Total operating costs in the quarter were $34.8 million, barely
above $34.3 million in the prior-year quarter due to decreased
commercialization costs for Feraheme.
Restructuring Plan
In late October 2011, AMAG announced the termination of the deal
to merge with Colorado based Allos Therapeutics,
Inc. (ALTH). AMAG had entered into an agreement to merge
with Allos in July this year in an all stock deal that had a total
equity value of $686 million. The deal failed to receive sufficient
shareholder votes in order to materialize. AMAG management has thus
decided to restructure its expenses to bring it in line with
expected sales from Feraheme, which is not doing too well.
AMAG will cut its workforce by about 25%. Additionally the
company aims to reduce cost of goods sold (COGS) by $20 million to
$25 million in 2012 relative to 2011. Operating expenses are
expected to go down further by another $20 million in 2012 due to
the planned completion of the global registrational program for
Feraheme for IDA treatment irrespective of the underlying cause.
The trial is expected to complete enrollment in the fourth quarter
of this year.

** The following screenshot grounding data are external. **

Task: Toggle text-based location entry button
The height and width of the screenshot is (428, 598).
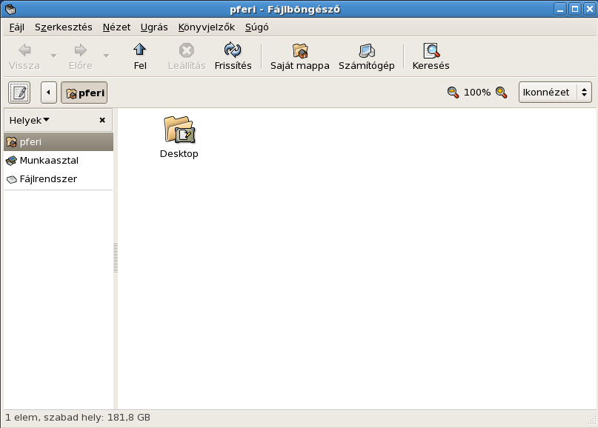Action: coord(19,93)
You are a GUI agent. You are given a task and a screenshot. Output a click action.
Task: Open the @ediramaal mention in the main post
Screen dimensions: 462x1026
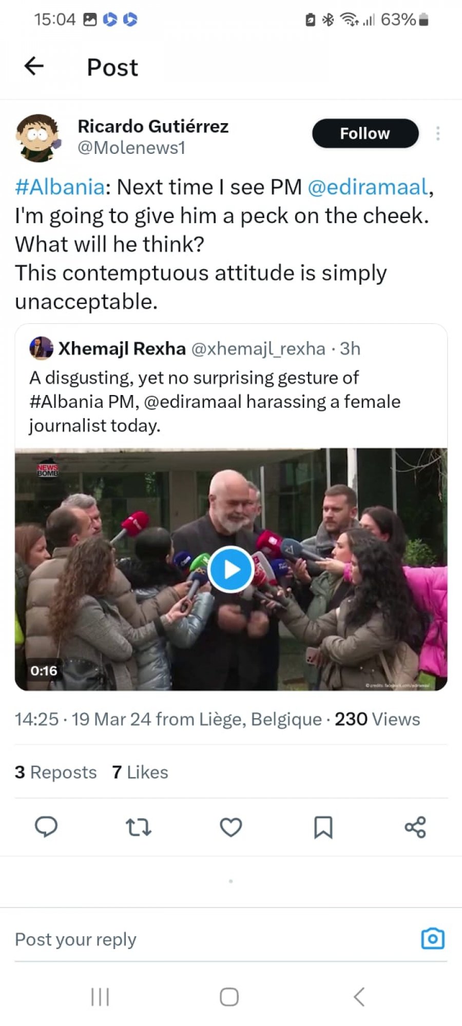(368, 187)
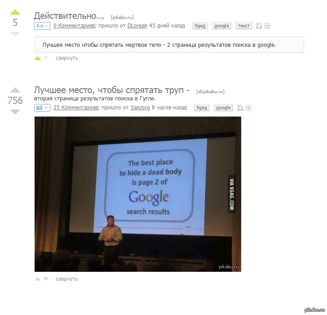This screenshot has height=315, width=327.
Task: Select the 'google' tag on second post
Action: coord(223,108)

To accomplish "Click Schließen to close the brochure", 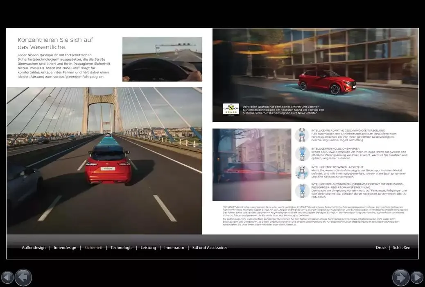I will (x=402, y=248).
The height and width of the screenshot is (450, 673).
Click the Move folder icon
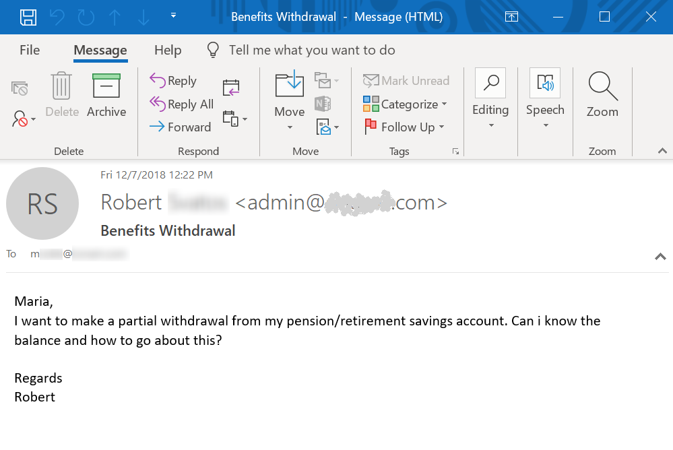tap(289, 86)
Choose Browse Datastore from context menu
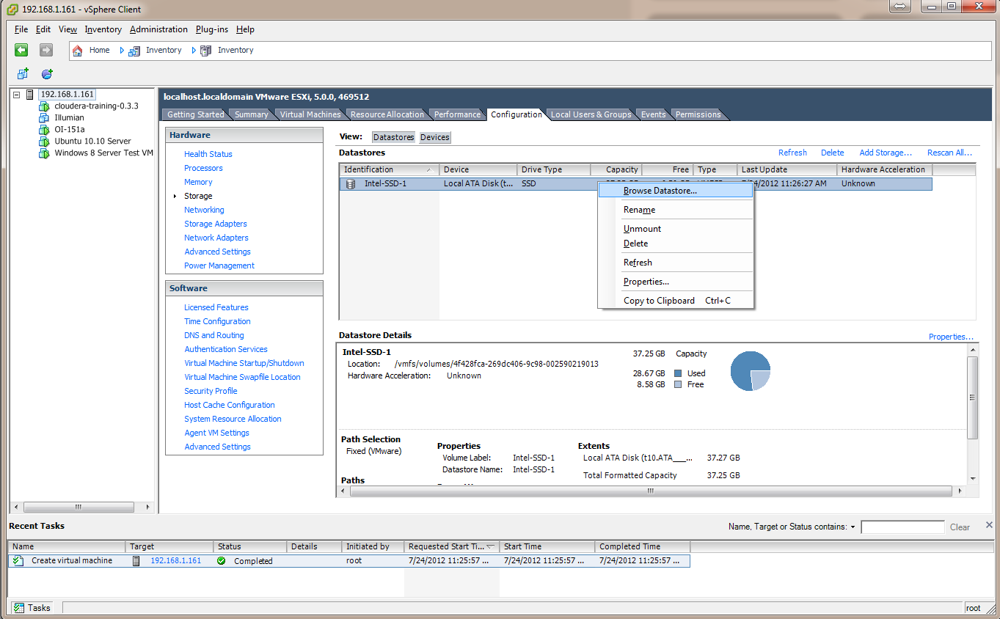This screenshot has height=619, width=1000. point(660,191)
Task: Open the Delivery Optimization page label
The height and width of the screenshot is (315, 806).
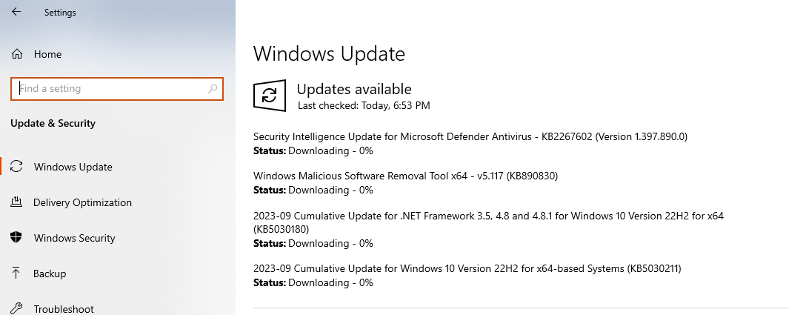Action: (83, 202)
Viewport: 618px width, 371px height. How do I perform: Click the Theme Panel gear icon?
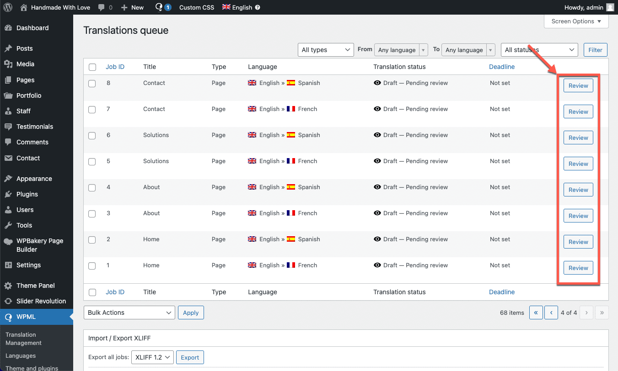(8, 286)
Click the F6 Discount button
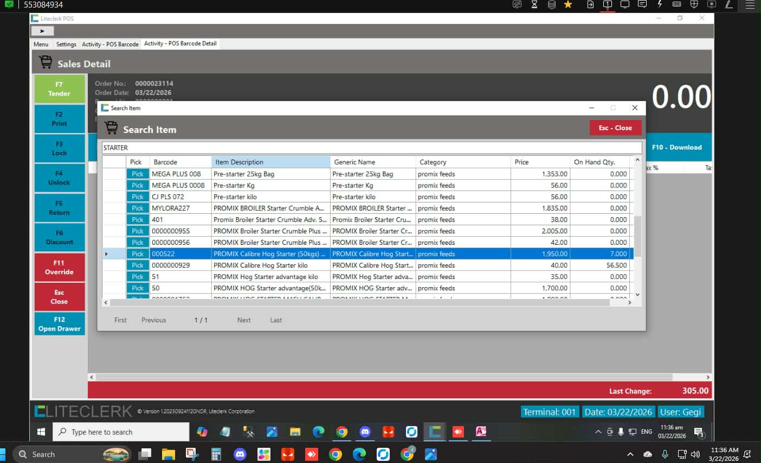 [59, 237]
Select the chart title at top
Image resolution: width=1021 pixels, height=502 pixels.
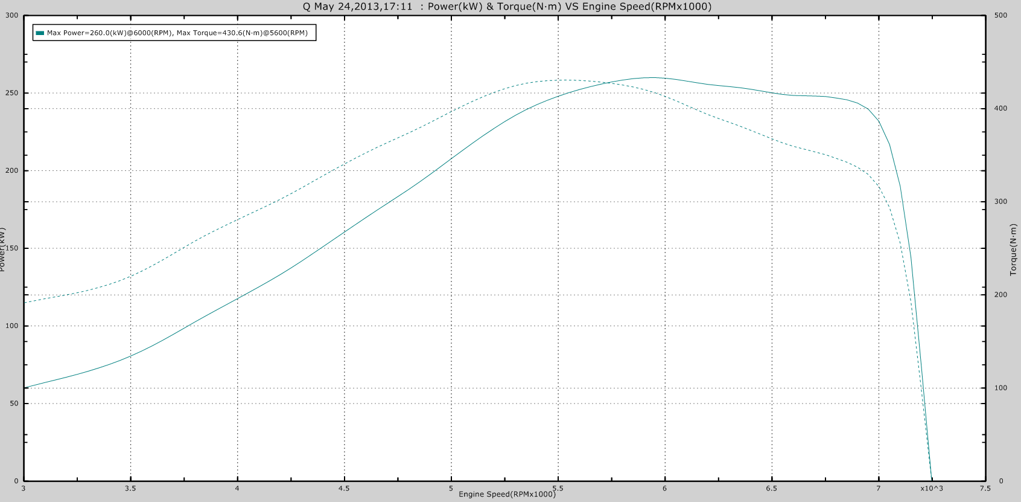[507, 7]

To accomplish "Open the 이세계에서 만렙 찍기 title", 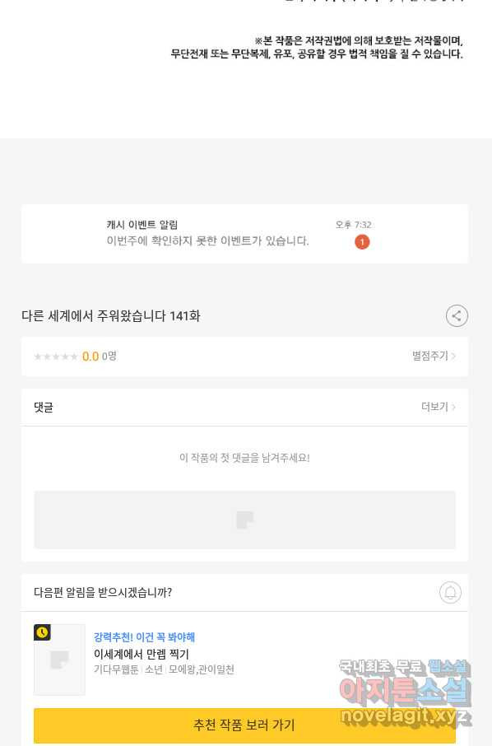I will [142, 654].
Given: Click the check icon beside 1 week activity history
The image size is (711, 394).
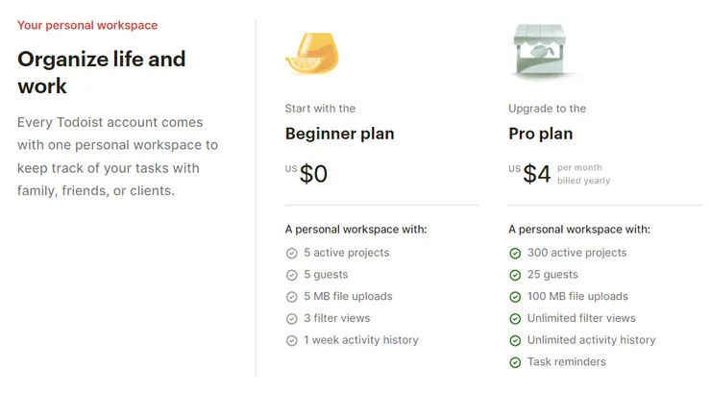Looking at the screenshot, I should click(292, 341).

Operating expenses (excluding COGS) are thus expected
to range between $90 million and $100 million, with $50–$55 million
allocated for selling, general & administrative (SG&A)
expenses and $40–$45 million for research & development
(R&D). The restructuring action is expected to cost the company
$3.2 million, most of which will be recognized in the fourth
quarter of 2011.
AMAG is thus expecting to end 2011 with $215 million to $225
million in cash, benefiting from the above-mentioned expense
reductions and $33 million of potential milestone payment from
Takeda from the expected launch of Feraheme in Europe and Canada.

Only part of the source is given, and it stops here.